Un percorso professionale segnato da impegni difficili
La carriera di Terrile fu caratterizzata dall’impegno su temi come il malaffare nella pubblica amministrazione, la corruzione e la criminalità organizzata. Scelse di dedicarsi prevalentemente al ruolo di pm, rinunciando a incarichi direttivi che spesso i colleghi perseguono per ambizione o comodità. Questo orientamento professionale gli permise di accumulare esperienza sul campo e di diventare un punto di riferimento per l’ufficio, non solo per le competenze giuridiche ma anche per l’approccio metodico con cui affrontava le indagini.
Il metodo d’indagine
Il lavoro di Terrile si distinguava per una cura certosina della documentazione: fu autore della prima memoria processuale di quell’inchiesta, un elaborato di migliaia di pagine che ricompose fatti, responsabilità e profili di reato. La memoria rappresentò il primo tentativo organico di tradurre in accusa gli esiti investigativi e permise la formulazione delle imputazioni poi portate in dibattimento. Accanto a lui operarono i colleghi Walter Cotugno e Marco Airoldi, con cui condivise l’onere di coordinare gli accertamenti.
Il ruolo nella vicenda del Ponte Morandi
Il crollo del Ponte Morandi rimane la pagina più dolorosa della recente storia cittadina e l’inchiesta ad esso collegata occupò Terrile in modo preponderante negli ultimi sei anni di attività prima del pensionamento. La sua dedizione alla ricostruzione dei fatti fu percepita all’interno dell’ufficio come un lavoro di montaggio paziente: raccogliere documenti, sentire testimoni, elaborare ricostruzioni tecniche e giuridiche fu un compito che richiese non soltanto competenza ma anche forza morale nel fronteggiare una tragedia collettiva.
Conseguenze processuali e il seguito
L’inchiesta ha portato alla costituzione di un vasto procedimento con numerosi imputati e ha avviato un percorso giudiziario destinato a chiarire responsabilità e omissioni. Terrile non visse per vedere l’esito completo di quel processo: pur essendo tra gli artefici dell’impianto accusatorio, la sua attività si concluse formalmente con la pensione e poi, in forma volontaria, con il supporto consulenziale agli uffici che hanno proseguito l’azione giudiziaria.
Il cordoglio e l’eredità
La notizia della scomparsa ha suscitato cordoglio nella magistratura genovese e nell’Associazione Nazionale Magistrati: molti colleghi hanno ricordato in questi giorni la sua preparazione giuridica e la disponibilità nei confronti dei più giovani. L’eredità professionale di Terrile si misura non solo nelle indagini concluse ma anche nella testimonianza di etica e rigore che ha lasciato a chi proseguirà il lavoro.
La famiglia e il futuro
Terrile lascia la figlia Valentina, anch’essa pubblico ministero: dopo essere in servizio a Pavia, prenderà servizio alla procura di Genova a giugno. Questo cambio rappresenta per molti un segno della continuità professionale e umana all’interno dell’ufficio: la memoria dei processi e delle persone che li hanno condotti rimane viva nella comunità giudiziaria.

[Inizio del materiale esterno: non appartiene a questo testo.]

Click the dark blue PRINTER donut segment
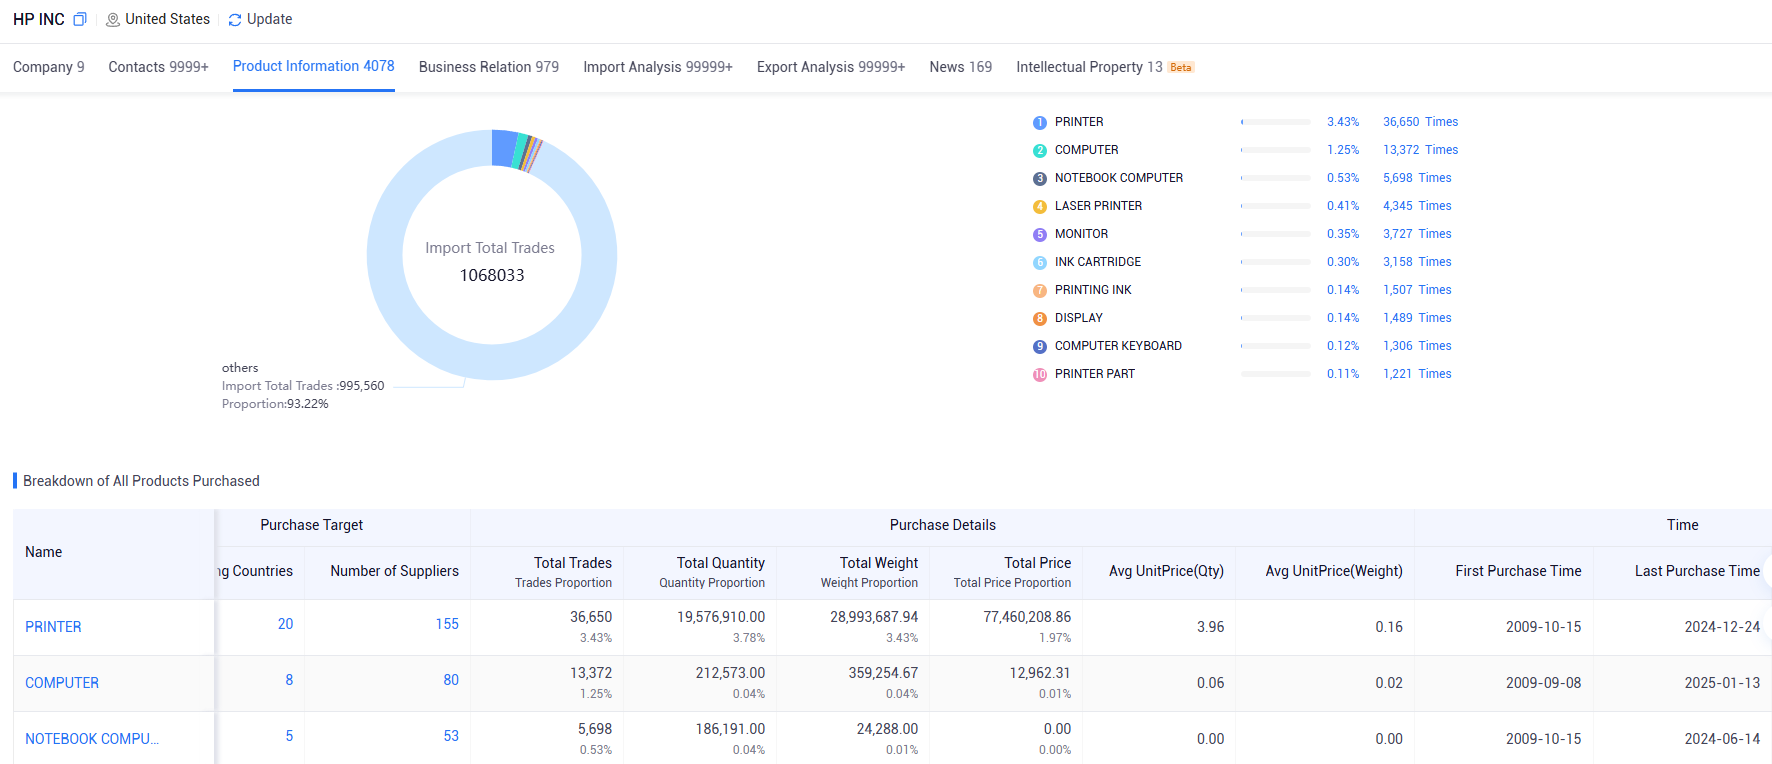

La scomparsa di Terrile segue, nelle stesse settimane, altri lutti che hanno colpito il palazzo di giustizia, sottolineando la transizione generazionale e l’importanza di trasmettere competenze e valori. Nel ricordo collettivo, il suo nome resterà legato in modo indissolubile all’inchiesta sul Ponte Morandi e all’immagine del magistrato che affronta i casi complessi con metodo e dedizione, offrendo fino all’ultimo la propria esperienza come strumento a servizio della giustizia.